Given the notion of a *natural* attractor and not just historical contingency towards personlike agency (and recognizing many animals and many human organizations as also orbiting this same attractor), we can ask how much content this attractor has, and also how much of what we think of as the human condition is natural in this sense vs specific to the higher apes as apes. Self-authoring superintelligence is a good thought experiment at least because it is likely to have the natural content but be very diverse and alien on everything not dictated by nature.

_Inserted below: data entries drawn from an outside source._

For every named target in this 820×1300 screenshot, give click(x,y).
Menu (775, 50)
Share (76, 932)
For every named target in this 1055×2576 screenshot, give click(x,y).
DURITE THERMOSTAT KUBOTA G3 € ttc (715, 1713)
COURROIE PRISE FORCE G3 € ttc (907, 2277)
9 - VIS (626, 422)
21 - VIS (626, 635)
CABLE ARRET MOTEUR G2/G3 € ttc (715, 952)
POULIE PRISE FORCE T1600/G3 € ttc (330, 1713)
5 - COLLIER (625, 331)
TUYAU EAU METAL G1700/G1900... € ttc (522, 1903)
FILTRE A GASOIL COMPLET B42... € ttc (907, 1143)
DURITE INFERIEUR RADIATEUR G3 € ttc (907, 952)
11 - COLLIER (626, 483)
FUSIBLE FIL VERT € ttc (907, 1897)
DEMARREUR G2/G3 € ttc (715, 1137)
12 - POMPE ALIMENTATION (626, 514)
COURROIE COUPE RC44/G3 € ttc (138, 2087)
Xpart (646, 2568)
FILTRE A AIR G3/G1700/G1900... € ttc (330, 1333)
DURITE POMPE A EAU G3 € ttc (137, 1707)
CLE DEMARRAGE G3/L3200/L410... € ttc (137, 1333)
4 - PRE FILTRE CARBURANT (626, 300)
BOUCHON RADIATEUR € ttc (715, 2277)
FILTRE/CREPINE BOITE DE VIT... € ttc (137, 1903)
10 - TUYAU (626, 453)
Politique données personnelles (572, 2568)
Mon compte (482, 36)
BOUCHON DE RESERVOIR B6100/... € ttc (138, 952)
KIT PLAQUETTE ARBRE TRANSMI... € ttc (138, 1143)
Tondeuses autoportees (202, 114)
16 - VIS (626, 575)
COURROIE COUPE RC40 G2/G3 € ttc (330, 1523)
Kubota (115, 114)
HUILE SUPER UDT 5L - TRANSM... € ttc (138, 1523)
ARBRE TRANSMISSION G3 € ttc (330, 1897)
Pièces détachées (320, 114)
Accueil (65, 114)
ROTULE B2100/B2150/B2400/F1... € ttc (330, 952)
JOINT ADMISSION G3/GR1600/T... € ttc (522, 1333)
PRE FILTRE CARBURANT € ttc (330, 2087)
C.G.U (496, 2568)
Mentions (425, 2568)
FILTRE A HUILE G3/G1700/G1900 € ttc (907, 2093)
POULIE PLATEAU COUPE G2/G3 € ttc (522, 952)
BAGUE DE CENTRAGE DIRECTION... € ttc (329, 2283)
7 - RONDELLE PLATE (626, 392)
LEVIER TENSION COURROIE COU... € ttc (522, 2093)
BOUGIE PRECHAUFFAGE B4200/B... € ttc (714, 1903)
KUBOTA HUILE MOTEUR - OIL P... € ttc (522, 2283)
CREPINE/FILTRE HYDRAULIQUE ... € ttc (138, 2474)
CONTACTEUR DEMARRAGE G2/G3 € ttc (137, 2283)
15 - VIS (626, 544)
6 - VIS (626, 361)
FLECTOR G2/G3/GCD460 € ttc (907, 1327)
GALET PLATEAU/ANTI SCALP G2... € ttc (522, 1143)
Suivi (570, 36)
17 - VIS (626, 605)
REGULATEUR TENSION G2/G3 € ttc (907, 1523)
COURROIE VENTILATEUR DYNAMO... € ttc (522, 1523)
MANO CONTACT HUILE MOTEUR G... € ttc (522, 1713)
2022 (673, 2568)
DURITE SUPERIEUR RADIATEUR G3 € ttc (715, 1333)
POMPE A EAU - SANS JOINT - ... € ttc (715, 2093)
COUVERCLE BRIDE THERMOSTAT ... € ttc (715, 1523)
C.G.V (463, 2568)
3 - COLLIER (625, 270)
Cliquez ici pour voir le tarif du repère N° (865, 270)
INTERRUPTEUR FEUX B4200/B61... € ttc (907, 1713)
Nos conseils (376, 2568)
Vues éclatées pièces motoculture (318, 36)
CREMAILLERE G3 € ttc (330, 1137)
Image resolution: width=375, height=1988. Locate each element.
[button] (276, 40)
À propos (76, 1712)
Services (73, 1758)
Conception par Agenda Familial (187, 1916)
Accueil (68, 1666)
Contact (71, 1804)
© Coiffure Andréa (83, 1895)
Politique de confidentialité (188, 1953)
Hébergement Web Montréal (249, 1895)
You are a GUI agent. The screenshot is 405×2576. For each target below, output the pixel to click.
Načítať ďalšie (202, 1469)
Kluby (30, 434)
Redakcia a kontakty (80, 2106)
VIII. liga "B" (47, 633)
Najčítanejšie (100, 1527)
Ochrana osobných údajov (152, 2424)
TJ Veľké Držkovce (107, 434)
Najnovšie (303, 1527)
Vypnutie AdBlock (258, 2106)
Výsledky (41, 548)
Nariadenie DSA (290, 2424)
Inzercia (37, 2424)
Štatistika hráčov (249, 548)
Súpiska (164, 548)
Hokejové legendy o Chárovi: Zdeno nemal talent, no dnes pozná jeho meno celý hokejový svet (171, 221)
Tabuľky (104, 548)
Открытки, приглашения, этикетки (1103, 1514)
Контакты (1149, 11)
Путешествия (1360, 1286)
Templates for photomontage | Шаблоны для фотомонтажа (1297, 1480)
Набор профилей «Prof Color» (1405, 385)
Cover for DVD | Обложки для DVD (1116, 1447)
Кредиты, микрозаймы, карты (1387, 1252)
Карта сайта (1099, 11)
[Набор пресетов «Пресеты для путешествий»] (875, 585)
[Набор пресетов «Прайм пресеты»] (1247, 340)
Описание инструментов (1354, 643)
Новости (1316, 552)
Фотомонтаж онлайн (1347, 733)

This probably deserves its own thread but I believe the natural attractor towards organismal personlike agency to have actually quite a lot of content, and to contain almost everything we think of as being the valuable in man. (That is, including such notions as love, curiosity, art, philosophy, politics, religion, compassion, eroticism, ambition, agency, morality, etc etc). That is, there is a natural attractor in life and intelligence as such towards the anthropomorphic image of god. Therefore future AI world will still be conceptually humanoid, even if running on vast datacenters on alien substrates.
I'm not sure how rigorous its appropriate to get here, but I expect there is something like the church-turing thesis for organismlike personlike agency: you can build one many different ways, but the phenomenon itself is much more universal and once you build it, its behaviors are recognizably isomorphic on some level to every other way you could build it.
Another thing that has to be noted is that I believe the natural attractor of agency is much more like nietzschean or classical man than it is like modern judeo-christian utilitarian/liberal/progressive man. This is why "safety" or alignment looks so difficult to those people: their worldview is simply against nature.